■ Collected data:
************
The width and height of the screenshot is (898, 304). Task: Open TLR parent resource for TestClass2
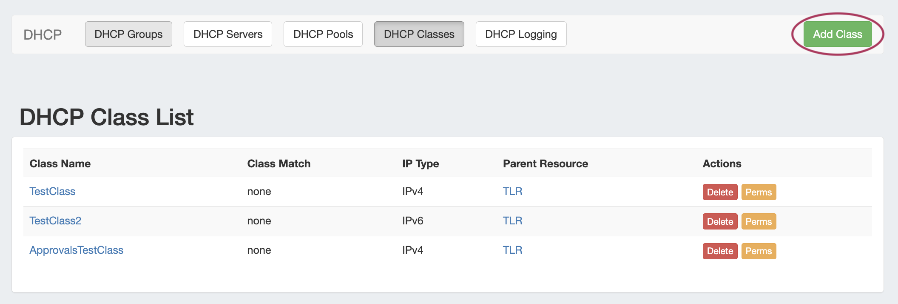click(512, 221)
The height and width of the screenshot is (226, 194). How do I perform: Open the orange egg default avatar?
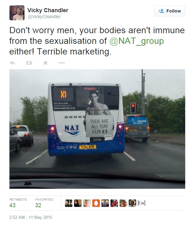point(96,203)
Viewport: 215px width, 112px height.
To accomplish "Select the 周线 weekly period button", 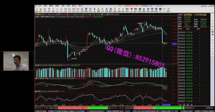I will click(86, 10).
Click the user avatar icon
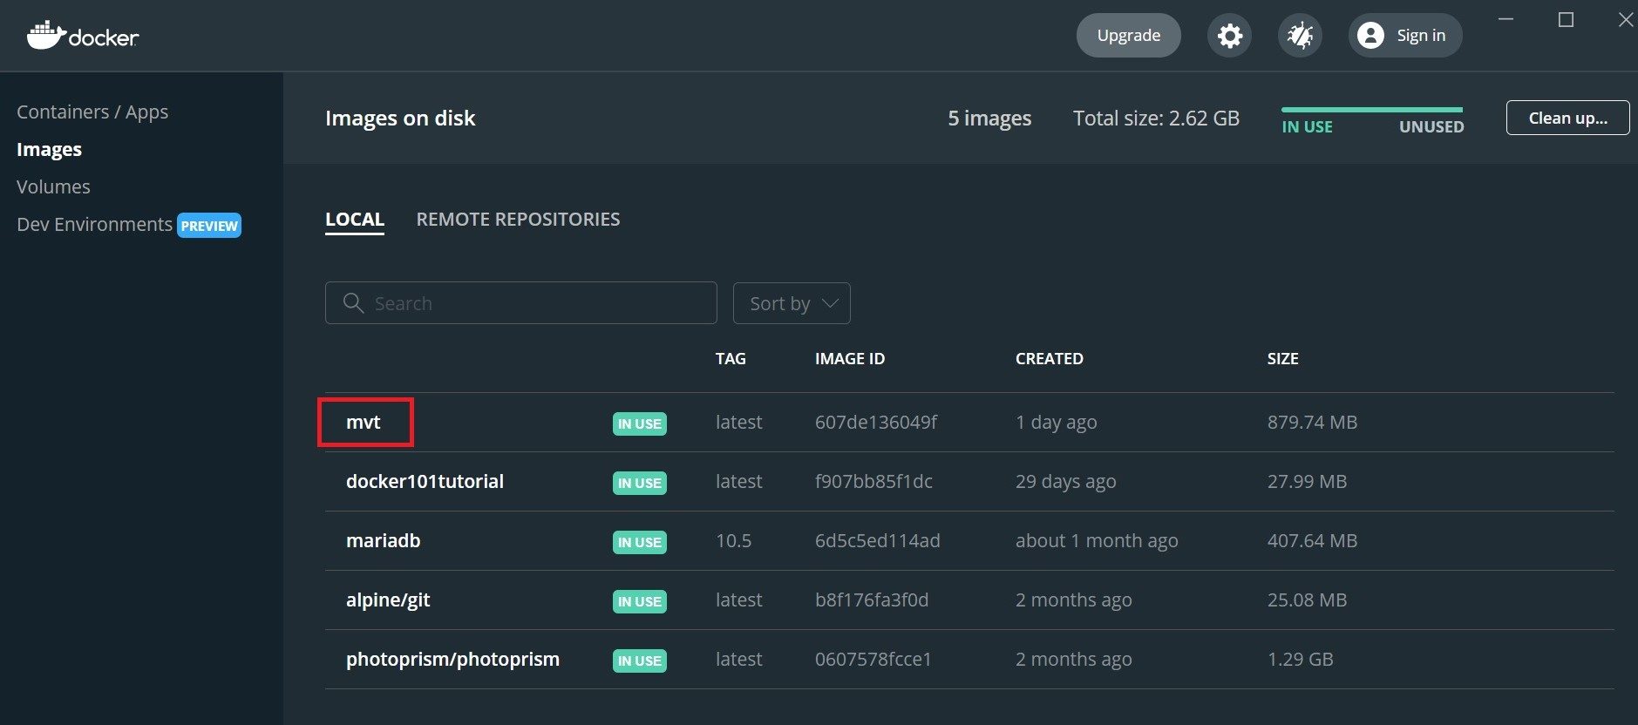Image resolution: width=1638 pixels, height=725 pixels. (1370, 36)
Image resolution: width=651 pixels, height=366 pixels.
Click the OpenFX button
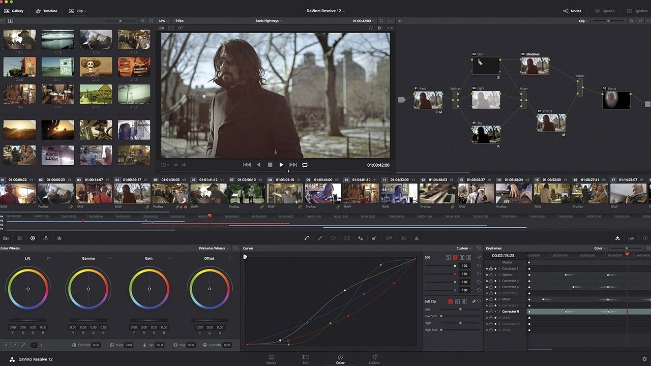point(605,10)
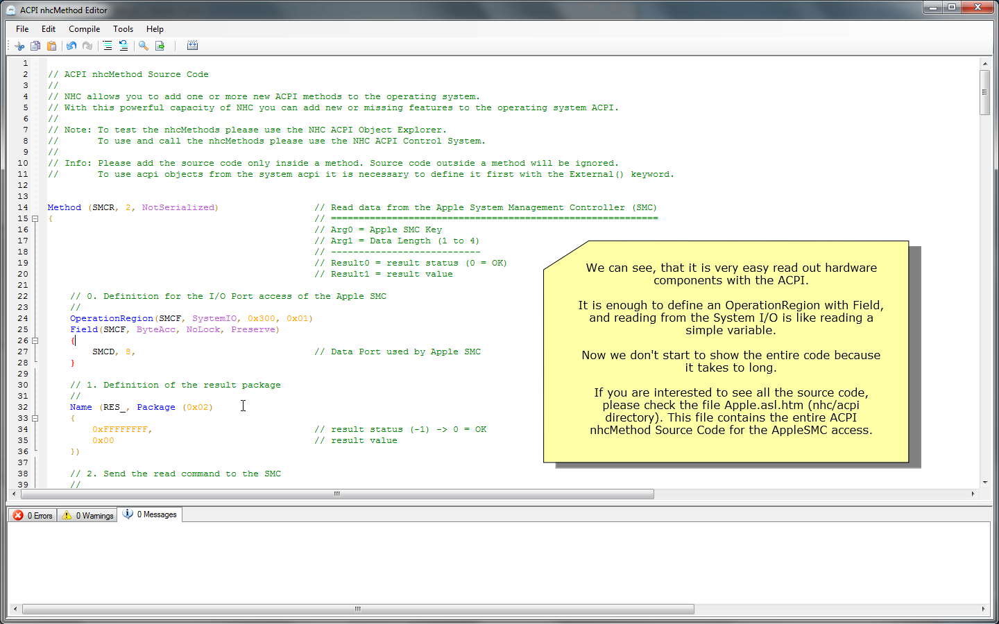Image resolution: width=999 pixels, height=624 pixels.
Task: Open the File menu
Action: [22, 29]
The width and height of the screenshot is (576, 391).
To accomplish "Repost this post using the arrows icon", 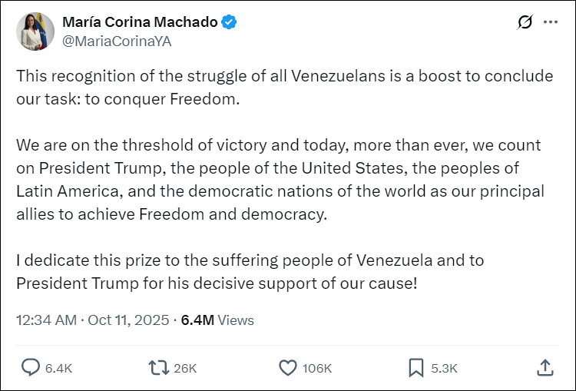I will (x=158, y=368).
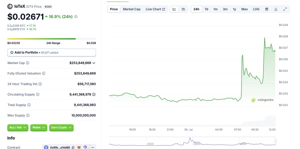Open the Wallet dropdown
This screenshot has width=300, height=149.
[39, 127]
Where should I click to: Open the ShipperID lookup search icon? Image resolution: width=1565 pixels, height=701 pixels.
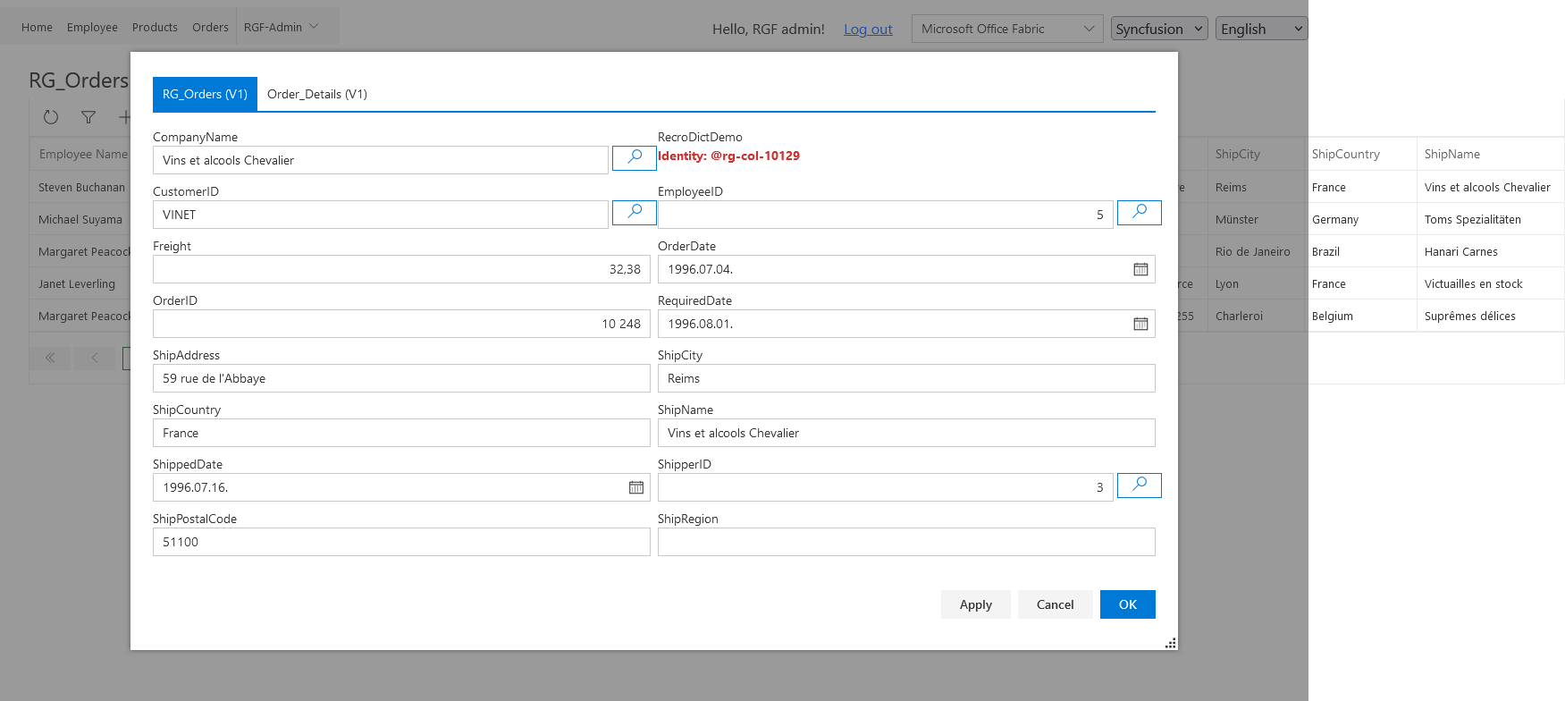point(1139,485)
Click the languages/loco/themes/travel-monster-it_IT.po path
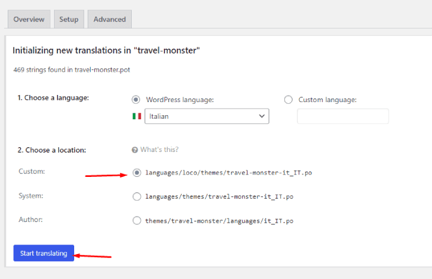Viewport: 432px width, 279px height. [228, 173]
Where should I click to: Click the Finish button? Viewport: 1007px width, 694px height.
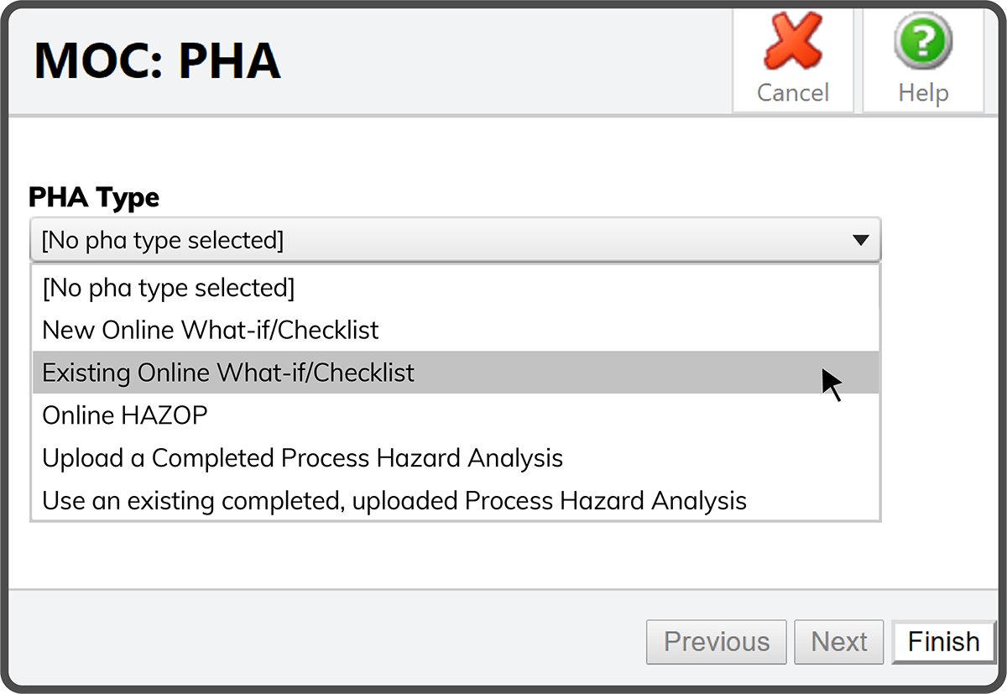[943, 642]
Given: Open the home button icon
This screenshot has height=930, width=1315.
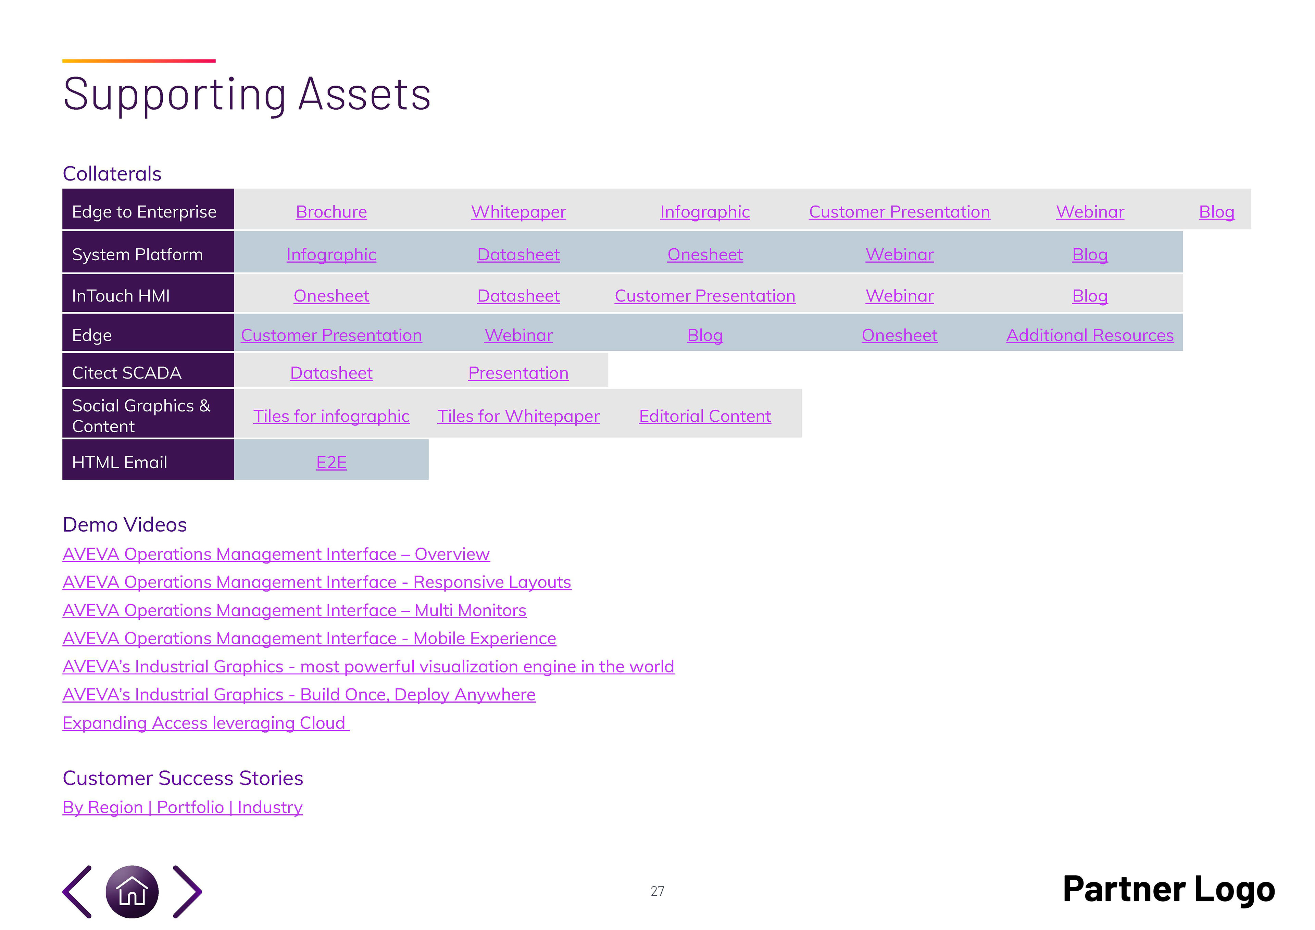Looking at the screenshot, I should tap(132, 892).
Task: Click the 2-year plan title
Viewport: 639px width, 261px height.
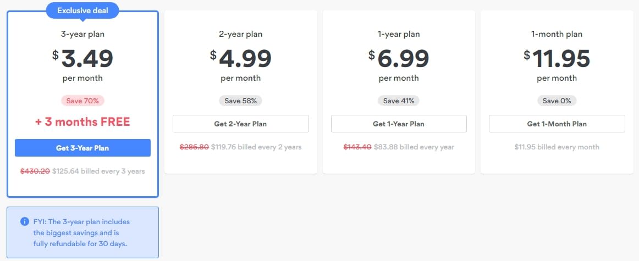Action: click(x=241, y=34)
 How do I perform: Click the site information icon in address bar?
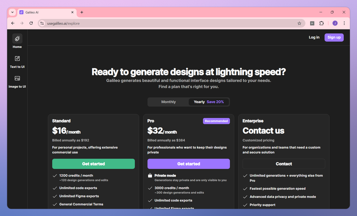pyautogui.click(x=42, y=23)
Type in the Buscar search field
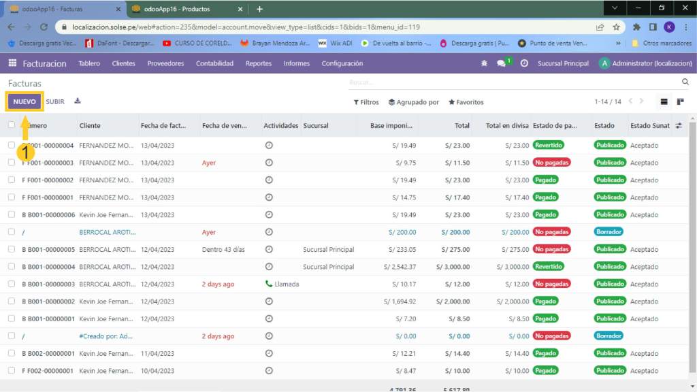Screen dimensions: 697x392 tap(510, 82)
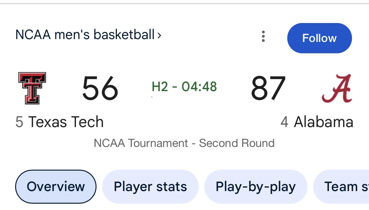Click the 04:48 remaining game time
The image size is (369, 210).
pos(199,86)
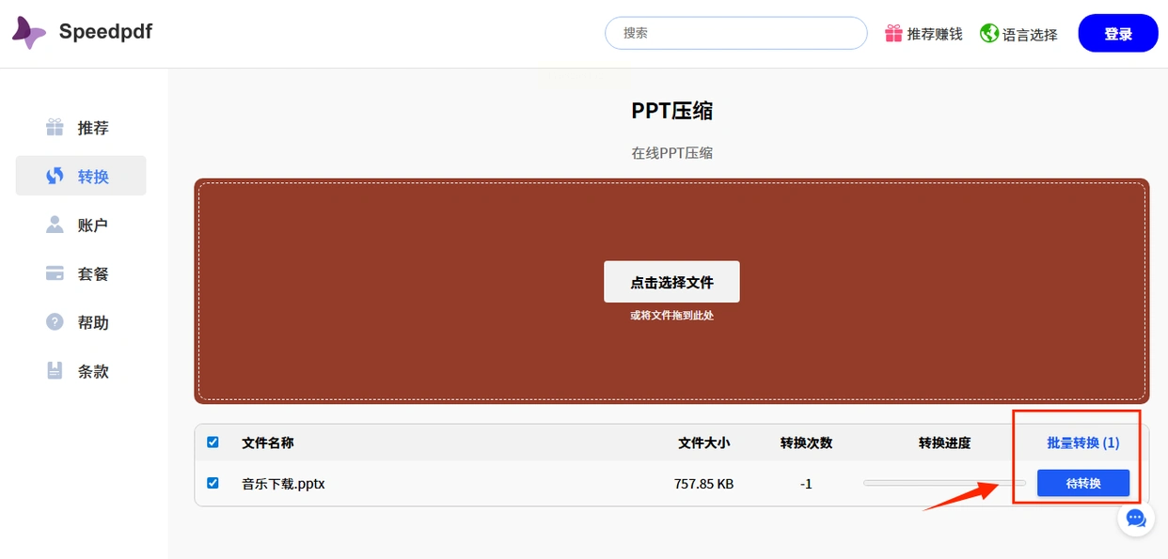Click the 点击选择文件 upload button
This screenshot has width=1168, height=559.
pos(671,282)
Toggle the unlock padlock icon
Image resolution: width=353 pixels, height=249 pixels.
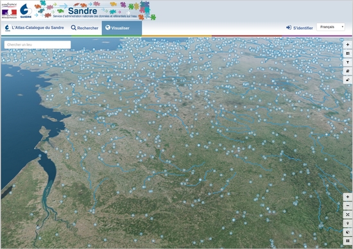coord(348,80)
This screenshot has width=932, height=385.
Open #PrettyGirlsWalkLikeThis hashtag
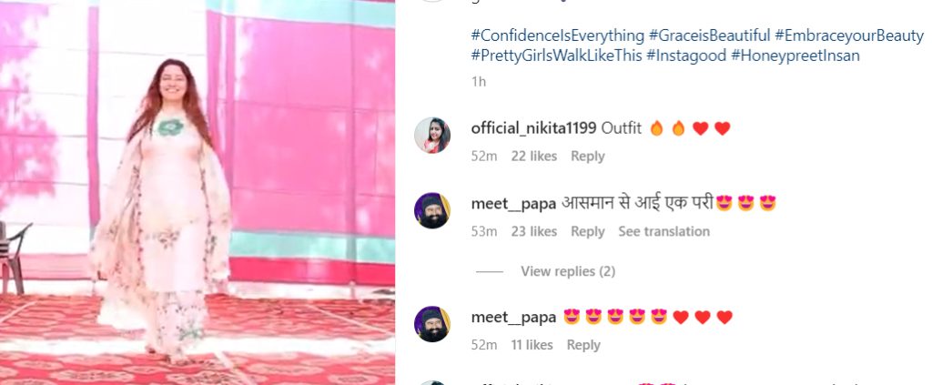(x=556, y=56)
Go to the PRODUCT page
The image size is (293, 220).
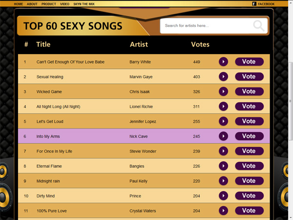point(48,4)
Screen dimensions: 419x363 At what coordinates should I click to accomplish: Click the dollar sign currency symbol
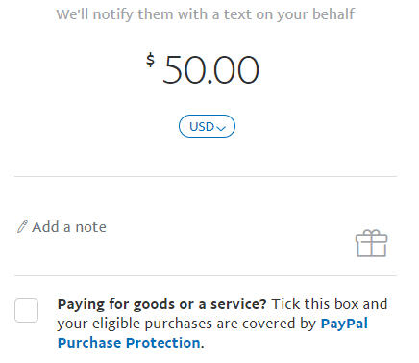click(150, 60)
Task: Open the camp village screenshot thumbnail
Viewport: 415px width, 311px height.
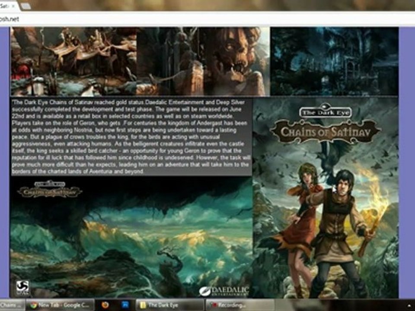Action: point(73,61)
************
■ TASK BRIEF:
The line containing "How do I perform: Click" and every line after it, up to the last line of the data, should be returned exactly, without the pictures.

■ RESULT:
 How do I perform: Click the site information icon in address bar?
pyautogui.click(x=42, y=23)
Type in the Buscar search field
Screen dimensions: 697x392 tap(510, 82)
Click the 04:48 remaining game time
The image size is (369, 210).
pos(199,86)
Click the 点击选择文件 upload button
This screenshot has width=1168, height=559.
pos(671,282)
Toggle the unlock padlock icon
Image resolution: width=353 pixels, height=249 pixels.
coord(348,80)
This screenshot has width=932, height=385.
Open #PrettyGirlsWalkLikeThis hashtag
(x=556, y=56)
Go to the PRODUCT page
The image size is (293, 220).
point(48,4)
Screen dimensions: 419x363 At what coordinates should I click to accomplish: Click the dollar sign currency symbol
click(150, 60)
Task: Open the camp village screenshot thumbnail
Viewport: 415px width, 311px height.
Action: point(73,61)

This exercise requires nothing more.